Section 3.6 – Isn’t both the hTERT and 16E6 HA-tagged? Is anti-HA antibody used in these western blots? You would be picking up different targets then which could be separate by size but it is still not ideal.

Section 3.6/ Figure 3a – Where is the source of the AurB-mediated hTERT increase from? Exogenous (vector) or endogenous (in the genome)? Does AurB (or A+E) by itself increase hTERT? There has been some evidence in the literature but this should be repeated in this model system as well.

Section 3.7/ Figure 3b – How many cells were used in the TRAP assay? It is very hard to quantify TRAP activity without a concentration sweep of the cells (eg. 5000, 500, 50; in fold changes of 10x, lower fold changes can be used to detect small changes). These results are very inconclusive without controlling the input. Why is the TRAP signal higher with just AurB+E6 without any hTERT added? Given U2OS is a TERT-negative cell line, where is the TERT coming from? This is suggesting change in epigenetic control of TERT. Since HELA is a TERT-positive cell line, I am not sure why it would need hTERT overexpression.

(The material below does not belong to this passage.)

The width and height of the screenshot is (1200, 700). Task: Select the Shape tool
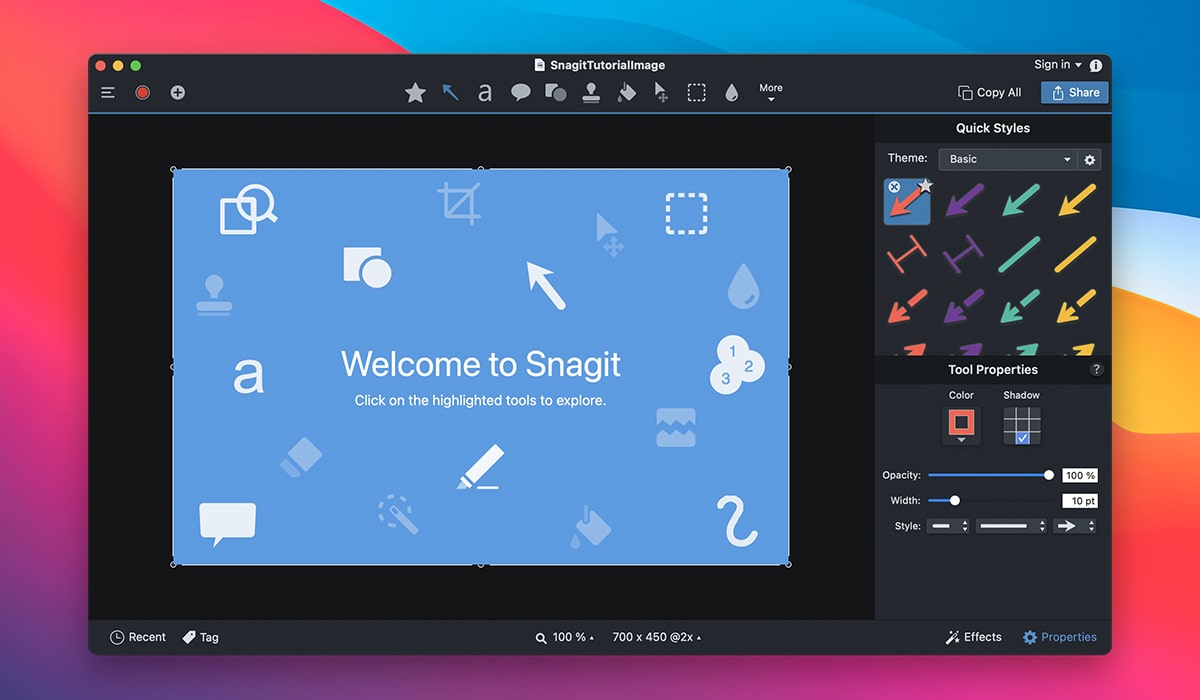tap(556, 92)
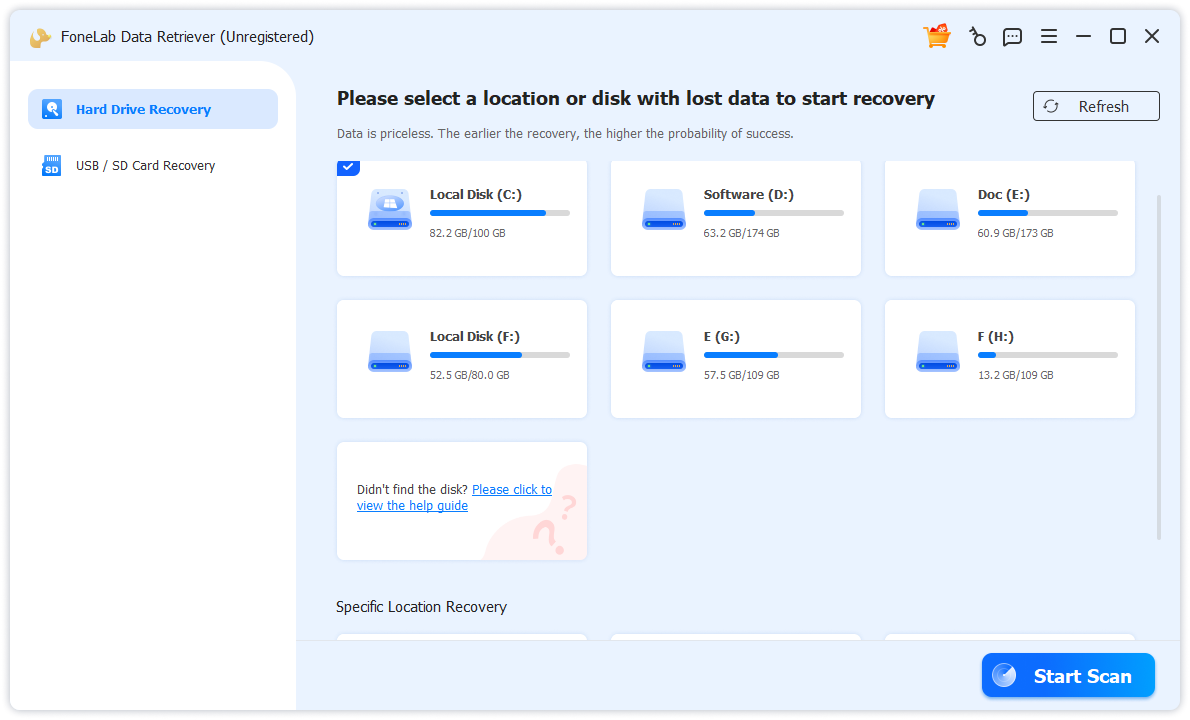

Line 452 – AurB+E6 increase hTERT protein? Where is this data? We cannot be sure whether it is exogenous or endogenous. It is possible that the hTERT overexpression itself is affected.

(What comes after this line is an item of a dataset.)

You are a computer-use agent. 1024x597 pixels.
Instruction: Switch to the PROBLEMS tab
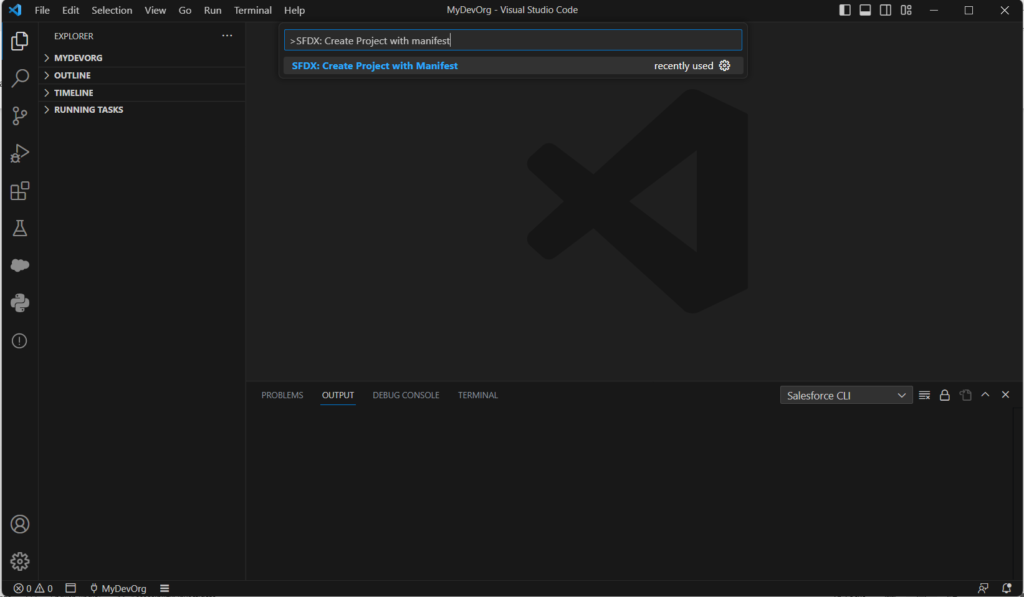pos(282,395)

Section 3.7/Figure S2 – the Ras/MEK/ERK levels of triple co-expression doesn’t look similar at all to mock, it just has very high error bars (driven by outliers). I would not be able to conclude from this result.

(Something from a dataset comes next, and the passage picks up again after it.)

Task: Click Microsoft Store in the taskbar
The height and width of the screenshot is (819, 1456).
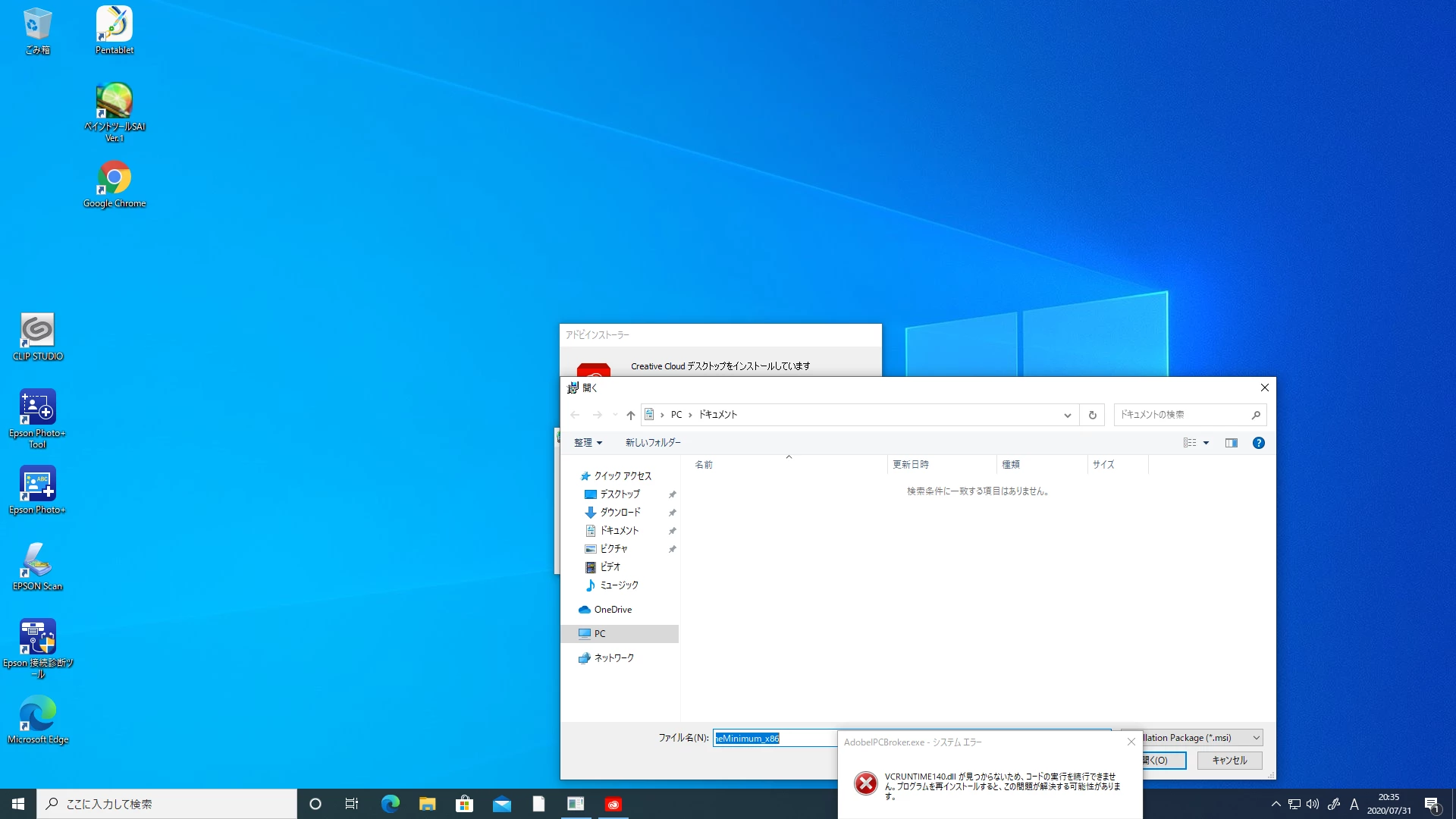Action: 464,804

Line 477-479 – How are these doses determined? Are these doses commonly used for these compounds?

Section 3.8/Figure 3c – It is interesting that the compounds have such a huge different on different cell lines in regards to pAurB and AurB levels. Is that due to the HPV-positivity in CaSki? It is also strange that the higher doses of some compounds showed higher levels of pAurB (which is opposite of the expected downward trend). 16E7 expression looks pretty nice, but was 16E6 expression also examined?

Section 3.8/Figure 3d – Are these all AZD1152 treated cells? Is there any vehicle control in this experiment? Same thing for the TRAP assay, the quantification is not reliable without some sort of cell concentration sweep. Another way to conduct this experiment is to sweep concentration of AZD1152 with one concentration of cells.  

Section 3.9/Figure 4 – Are there ways to quantify the thickness of these layers? Some image processing tools like ImageJ might be able to quantify these. I suggest at least putting a label with the measurements in the specific images.

Section 3.9/Figure 5 – The differences seem to be largely driven by one large tumor (a potential outlier) in the DMSO group.

Author Response

Please see the attachment. 

Author Response File: Author Response.docx

Round 2

Reviewer 1 Report

See attached file

Comments for author File: Comments.pdf

Author Response

Please kindly find our response to reviewer's comment in the attachment. 

Author Response File: Author Response.pdf

Reviewer 3 Report

The revised submission of the “Human papillomavirus-encoded E6 protein exploits AurB for carcinogenesis – a potential target of intervention” by Boon et al. has address most of my concerns from the first version. There are still a couple of things I would like addressed:

-Supplementary file: I am unable to see the new version. Is this new version uploaded?

-Figure 4: Please add scale bars to these histo images.

Overall, it is good that the authors chose to soften some of the conclusions based on the results. For a stronger and a more convincing discussion, I suggest that some of the answers to the review questions could also be incorporated as they provide important contexts as well (e.g. inhibitor specificity, developmental effects on tumor response, etc.). 

Author Response

We appreciate the reviewer for the time spent reviewing our revised manuscript and giving us valuable comments. We uploaded a new version of the supplementary material. We also included scale bars for the immunofluorescence images shown in the revised Figure S2.